The group lining up against Mayor Bloomberg's latest education initiative is getting larger, as two borough presidents appear set to challenge Mr. Bloomberg on the proposal today.
The policy would prevent eighth-graders from moving to high school if they score poorly on standardized English and math tests or fail to pass certain core classes. The teachers union, principals union, and parent groups have opposed it. Proposed by the mayor in his State of the City address, to be official the policy requires the approval of the Panel for Education Policy at its meeting tonight. Since Albany transferred control of the city schools to the mayor in 2002, the panel has never vetoed a mayoral policy.
Panel members — including the five appointed by the borough presidents and eight appointed by Mr. Bloomberg — have usually lined up behind proposals, ever since four years ago, when Mr. Bloomberg averted a veto by firing two appointees who were set to oppose a policy the night before the vote. That policy, cracking down on so-called social promotion by making it more difficult to move out of third grade, is a model for this one.
Manhattan's representative, Patrick Sullivan, is set to vote against the eighth-grade policy today. In a statement, the president of Manhattan, Scott Stringer, said he asked Mr.
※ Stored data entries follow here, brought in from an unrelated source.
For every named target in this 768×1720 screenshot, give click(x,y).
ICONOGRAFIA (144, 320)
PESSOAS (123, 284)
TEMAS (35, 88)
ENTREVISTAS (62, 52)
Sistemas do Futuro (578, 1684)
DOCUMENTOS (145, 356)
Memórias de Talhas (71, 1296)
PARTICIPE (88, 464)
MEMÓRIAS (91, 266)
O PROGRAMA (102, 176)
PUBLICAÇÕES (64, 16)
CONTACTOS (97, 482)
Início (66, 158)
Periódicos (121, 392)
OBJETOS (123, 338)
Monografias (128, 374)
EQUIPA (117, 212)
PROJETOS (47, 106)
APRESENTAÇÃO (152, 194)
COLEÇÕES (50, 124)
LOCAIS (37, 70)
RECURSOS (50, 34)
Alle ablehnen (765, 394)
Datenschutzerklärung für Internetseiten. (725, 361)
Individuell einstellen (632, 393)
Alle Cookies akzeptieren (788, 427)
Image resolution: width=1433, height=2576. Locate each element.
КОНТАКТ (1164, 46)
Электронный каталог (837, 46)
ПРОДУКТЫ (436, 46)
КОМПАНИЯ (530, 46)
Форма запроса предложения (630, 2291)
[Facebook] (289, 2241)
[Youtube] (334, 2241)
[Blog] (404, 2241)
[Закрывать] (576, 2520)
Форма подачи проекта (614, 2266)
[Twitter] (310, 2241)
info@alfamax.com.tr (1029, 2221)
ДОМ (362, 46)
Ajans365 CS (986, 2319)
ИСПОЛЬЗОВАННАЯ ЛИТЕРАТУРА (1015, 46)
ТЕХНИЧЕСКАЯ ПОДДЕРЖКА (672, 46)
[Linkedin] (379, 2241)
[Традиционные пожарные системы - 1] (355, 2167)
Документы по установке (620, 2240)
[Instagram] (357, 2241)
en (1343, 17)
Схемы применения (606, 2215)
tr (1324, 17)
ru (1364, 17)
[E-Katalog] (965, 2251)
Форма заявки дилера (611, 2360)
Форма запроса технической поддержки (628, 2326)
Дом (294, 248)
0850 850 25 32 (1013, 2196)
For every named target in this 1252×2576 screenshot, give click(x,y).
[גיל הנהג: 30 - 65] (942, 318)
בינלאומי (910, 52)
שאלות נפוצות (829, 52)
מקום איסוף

Sullivan to vote no because retaining students "rarely works."
The president of the Bronx, Adolfo Carrion Jr., sent Schools Chancellor Joel Klein a letter Friday asking him to postpone today's vote. He said the plan fails to map out ways to help students meet the standards and does not demonstrate how the city would pay for extra help given budget cuts.
Messrs. Sullivan and Carrion both noted that an ongoing study of the city's current retention policies being conducted by the RAND Corporation has not yet reached a conclusion. It is to be a longitudinal study that will end in 2009.
The Department of Education's chief operating officer, Photeine Anagnostopoulos, said 2009 would be too long to wait, citing heightening graduation standards phased in for this year's ninth-graders that make it far more difficult to graduate high school. "We really need this policy now," she said. "We can't have those kids going on and setting themselves up for failure."
Data collected by the department also support retention, Ms. Anagnostopoulos said. At all grade levels, the gap in the portion of low-scoring students who pass tests after being retained, versus after a decision not to retain them, is at least 20 percentage points large and often larger, Ms. Anagnostopoulos said.